In nursing, shift change is the moment when we pass along the story: what happened, what matters now, and what may happen next.
We learn to understand people through those stories, not simply as a list of diagnoses or lab values, but as whole human beings shaped by everything happening around them.
The idea behind Shift Change Media is to bring important nursing stories forward, change the way people see them, and make sure something meaningful is carried on from our experiences.
Living in a time where things seem increasingly artificial and disconnected, my greatest hope is that our humanity will bring us back together.
Photo credit: Mark Gambol, MG Pictures, ltd.
Photo credit: Michael Kraabel, Kraabel.net
So much of the work we do as nurses is invisible. We learn what will make our patients and their families feel safe, heard, less alone. We recognize when no words will make things better, and simply offer our presence. We carry our own emotions quietly so we can remain present for others. These moments may be difficult to explain from the outside, but they matter.
As nurses we carry enormous responsibility, yet sometimes it's hard to feel fully seen or understood.
Part of what draws me to this work is the opportunity to tell these stories with the depth they deserve.
Nursing has taught me how to listen closely, build trust, and connect with people during vulnerable moments. Those skills matter in every interview, especially when someone is sharing something personal, emotional, or difficult.
My clinical background also allows me to work thoughtfully in hospitals and other sensitive care environments. I understand the need for privacy, discretion, flexibility, and respect for the patients, families, and care teams around us. I can follow the clinical context, understand what nurses are describing, and recognize when a moment calls for sensitivity rather than another question or another take.
Most importantly, I know nursing from the inside. I have done the work, I still do the work, and I remain closely connected to nurses. I understand the language, the pressures, the humor, and the parts of the job that are difficult to explain to someone who has never been there. That perspective helps me tell these stories honestly and protect the people who put their trust in me.
Photo credit: Mark Gambol, MG Pictures, ltd.
I never set out to become a filmmaker. Like many of the most meaningful things in my life, filmmaking found me.
I began my career in marketing, and I was good at it. But even as I built a successful career, I found myself quietly longing to do work that felt more deeply connected to people. In my early thirties, I finally decided to do something about it and enrolled in an accelerated BSN program. Just as a pandemic began to rage around us, I started nursing school.

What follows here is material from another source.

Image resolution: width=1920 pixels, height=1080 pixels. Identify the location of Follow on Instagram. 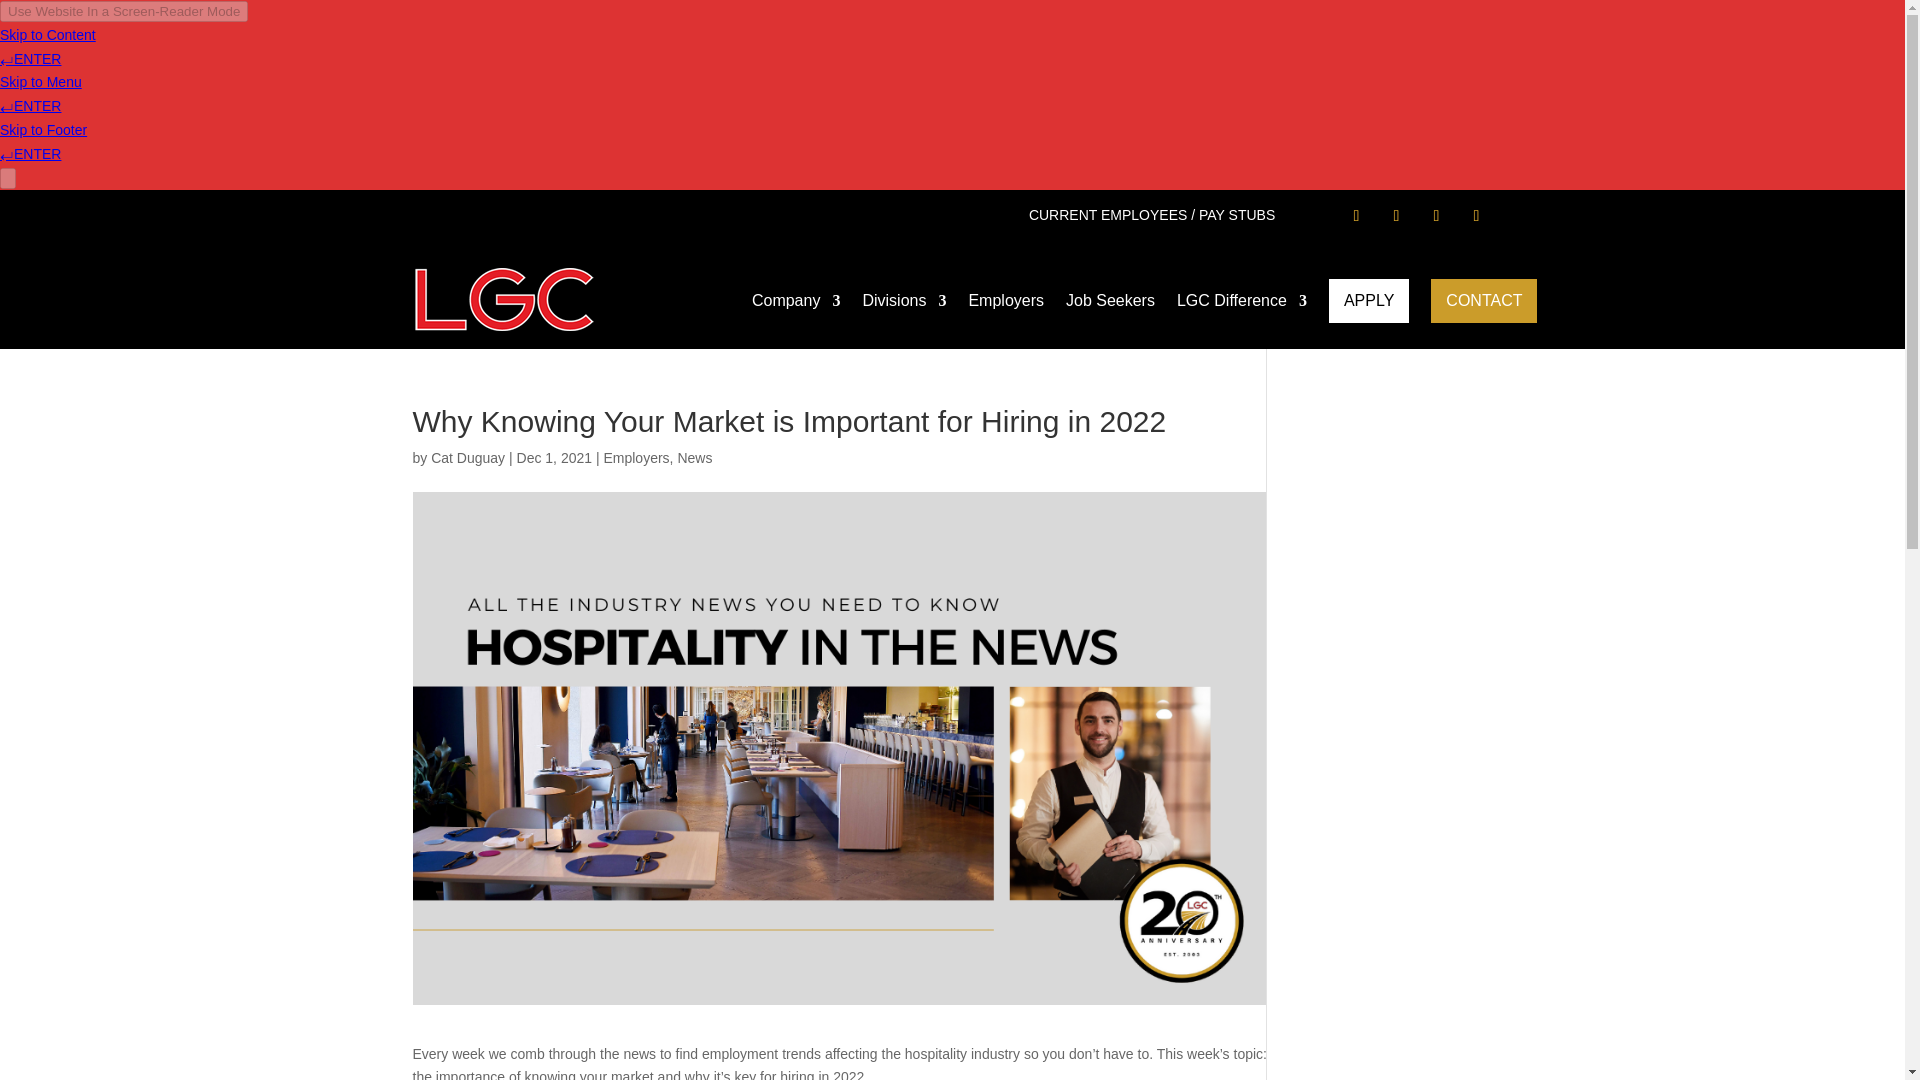
(1396, 216).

I knew nursing would be meaningful. What I did not anticipate was how profoundly the people I met along the way would change me. Nurses are some of the most remarkable humans I have ever known. I've learned from them, been challenged by them, and become a better version of myself because of their daily actions to leave the world a little better than they found it.
The longer I work in nursing, the more I see stories all around us. Stories of skill, courage, humor, grief, resilience, and care that deserve to be told. Shift Change Media is how I intend to tell them.
When not beind the camera, I'm at the bedside caring for patients on a busy step down unit, training for my next ultra marathon, or traveling the country in a vintage motorcoach with my better half Michael and our incredibly energetic orange cats, Alice and Arnie.